The first time I met Jim Zemlin in person was 10 years ago, when he spoke in front of a small audience at the LinuxWorld Canada event in April 2006. At the time, Zemlin was the executive director of the Free Standards Group (FSG), a predecessor organization to the Linux Foundation, which Zemlin now runs. Zemlin is returning to Toronto from Aug. 22-25 for the LinuxCon North America 2016 event and the celebration of the 25th anniversary of Linux.
Somewhat coincidentally, the big 20th anniversary celebration gala for Linux was also held in Canada, with the LinuxCon 2010 event hosted in Victoria, B.C. Among the big keynotes at the 2010 event was one from Red Hat CEO Jim Whitehurst, and as luck would have it, Whitehurst is back for the 2016 event in Toronto and set to deliver another keynote.
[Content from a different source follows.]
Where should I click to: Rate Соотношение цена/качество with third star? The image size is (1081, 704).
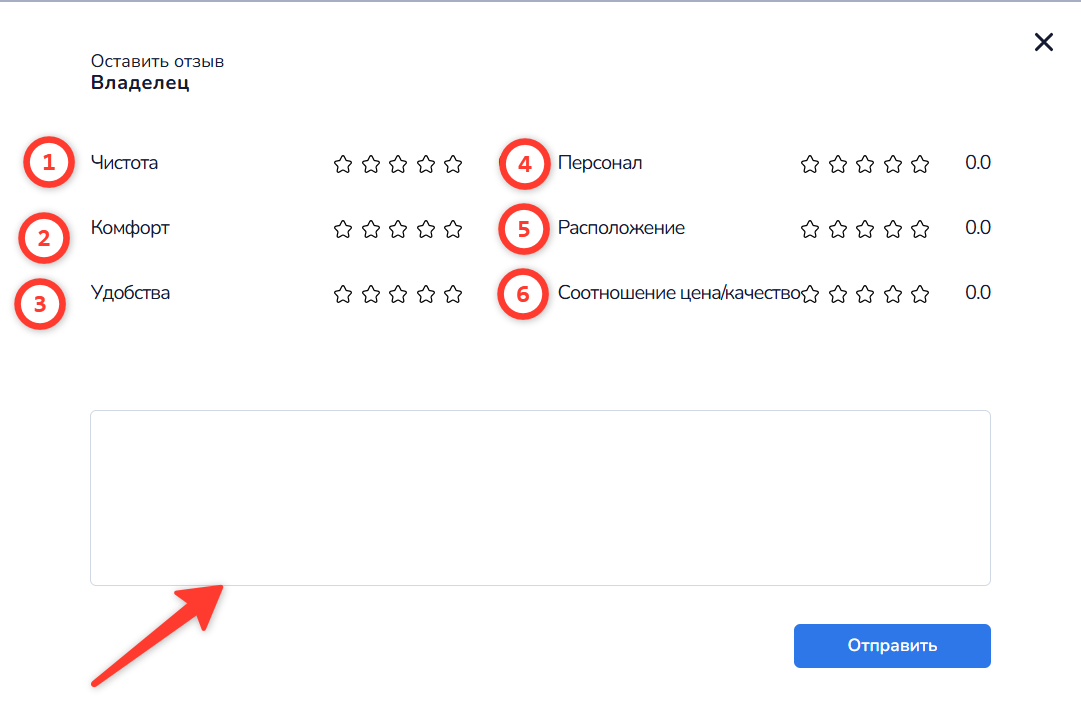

Zemlin and Whitehurst certainly are interesting to listen to, but one name stands above all others in the Linux community—that of Linux creator Linus Torvalds (pictured), who has been a fixture at LinuxCon events for the past five years. He has never delivered a direct stand-alone keynote, but rather has been part of Q&A sessions, often with Zemlin moderating. In 2010, he called virtualization “evil”; in 2013, he spoke about Linux development; and last year, Torvalds discussed security. At the LinuxCon 2016 event, Torvalds is scheduled to speak on Aug. 24, along with his longtime friend Dirk Hohndel, who recently left Intel to become the chief open-source officer at VMware.
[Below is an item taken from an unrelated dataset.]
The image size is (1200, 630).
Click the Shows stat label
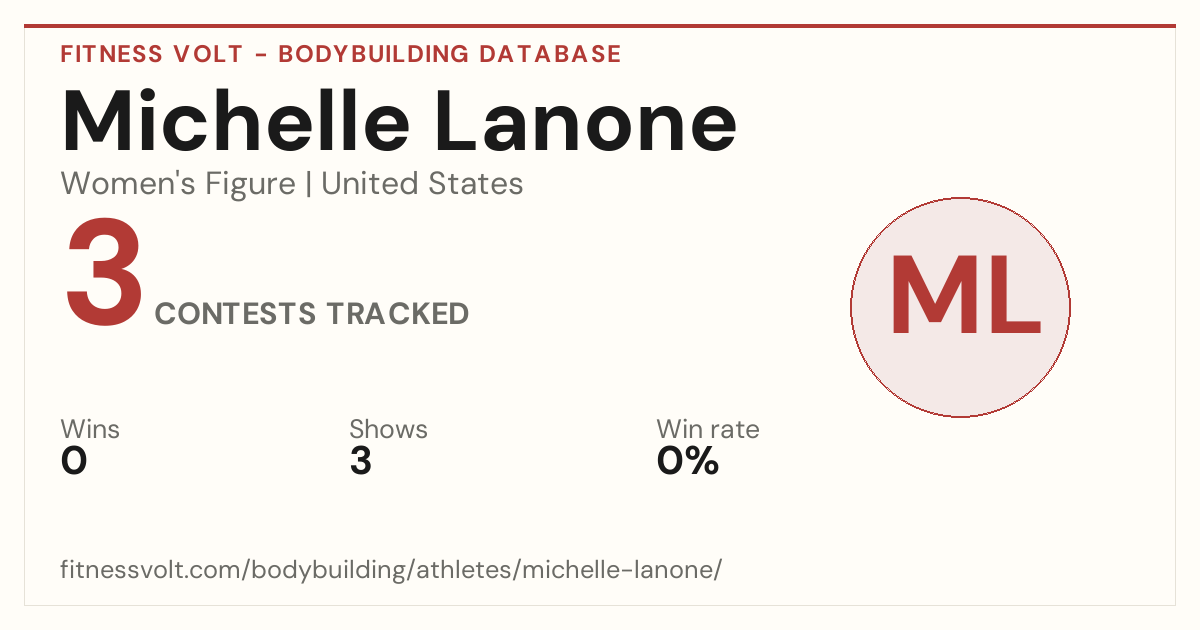[x=388, y=430]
While LinuxCon in years past was an environment where the name Microsoft was only spoken in contempt, the company is now part of the larger Linux world. In fact, for the 2016 event, Wim Coekaerts, corporate vice president of enterprise open source at Microsoft, is set to deliver a keynote titled, “A Tale of Penguins.” No stranger to the Linux community, Coekaerts spent more than a decade leading Oracle’s Linux efforts.
Also somewhat coincidentally, the first time I met Coekarts was in 2006, and at the time, he criticized the OSDL (Open Source Development Labs) group, one of the predecessor organizations to the Linux Foundation. After the OSDL criticism, Coekaerts and Oracle played a key role in the genesis of the Linux Foundation, which was officially formed in January 2007 as a merger of the OSDL and the FSG. I’ve had the good fortune to speak with Coekaerts many times over the years since and still have a hard time believing that he left Oracle for Microsoft, so will be very interested to hear “A Tale of Penguins.”
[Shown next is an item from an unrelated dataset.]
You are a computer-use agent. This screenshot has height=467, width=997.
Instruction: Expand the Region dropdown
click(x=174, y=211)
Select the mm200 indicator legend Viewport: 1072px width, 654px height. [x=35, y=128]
From Containers to Collaborative Projects
While LinuxCon Toronto will be a celebration of the 25th anniversary of Linux, it will also be a showcase of the latest and greatest in the Linux world, which has changed significantly in the last five years, let alone its full 25 year life.
LinuxCon Toronto is co-located with ContainerCon. Containers are among the hottest technologies today, and they, for the most part, run only on Linux.
Among the sessions on containers that I’m looking forward to attending is one from Red Hat software engineer Dan Lambright on how to use containers to fight malware at scale. Another ContainerCon session of interest for me is titled, “Unikernels: When You Should and When You Shouldn’t” with Docker engineer Amir Chaudhry. The idea of a unikernel is particularly interesting in that it is essentially a purpose-built kernel to run an application. Docker Inc. acquired Unikernel Systems in January and has been building out the technology.
The wider world that Linux enables is core to the modern mission of the Linux Foundation and is exemplified by the Linux Foundation Collaborative Projects.
With the Collaborative Projects, the Linux Foundation helps foster a vendor-neutral home for open-source development projects. One such project is the Hyperledger Project, which uses blockchain technology to help validate transactions. Brian Behlendorf, executive director of the HyperLedger, is set to deliver a keynote at LinuxCon detailing the project’s current progress.
Additionally, LinuxCon plays host to multiple co-located events from Linux Foundation Collaborative Project members, including Cloud Native Computing Foundation (CNCF) Day, Xen Project Developer Summit, KVM Forum and an OPNFV Hackfest.
Linux Beyond Linus Torvalds
When Linus Torvalds first got started on Linux 25 years ago, it was all about the kernel. For Torvalds today, in conversation after conversation, he will almost always reiterate that the kernel is still his primary focus. The difference between Linux today and Linux 25 years ago is that Linux is about much more than just Torvalds, or even the Linux kernel. Linux today is about the wider world that Linux enables. It’s a world where the collaborative development model that Linux pioneered has been extended into every realm of software development.
Ten years ago, when I first met Jim Zemlin, his message was about trying to prevent the fragmentation of Linux by having the Linux Standards Base. While fragmentation is still a concern, it’s no longer at the top of the list for Linux. Today Linux and the wider ecosystem it helps enable is the basis of the modern world, from the internet of things to smart phones, servers and everything in between.
As Zemlin has said many times in his state of Linux address at LinuxCon events over the years, “Linux is awesome.”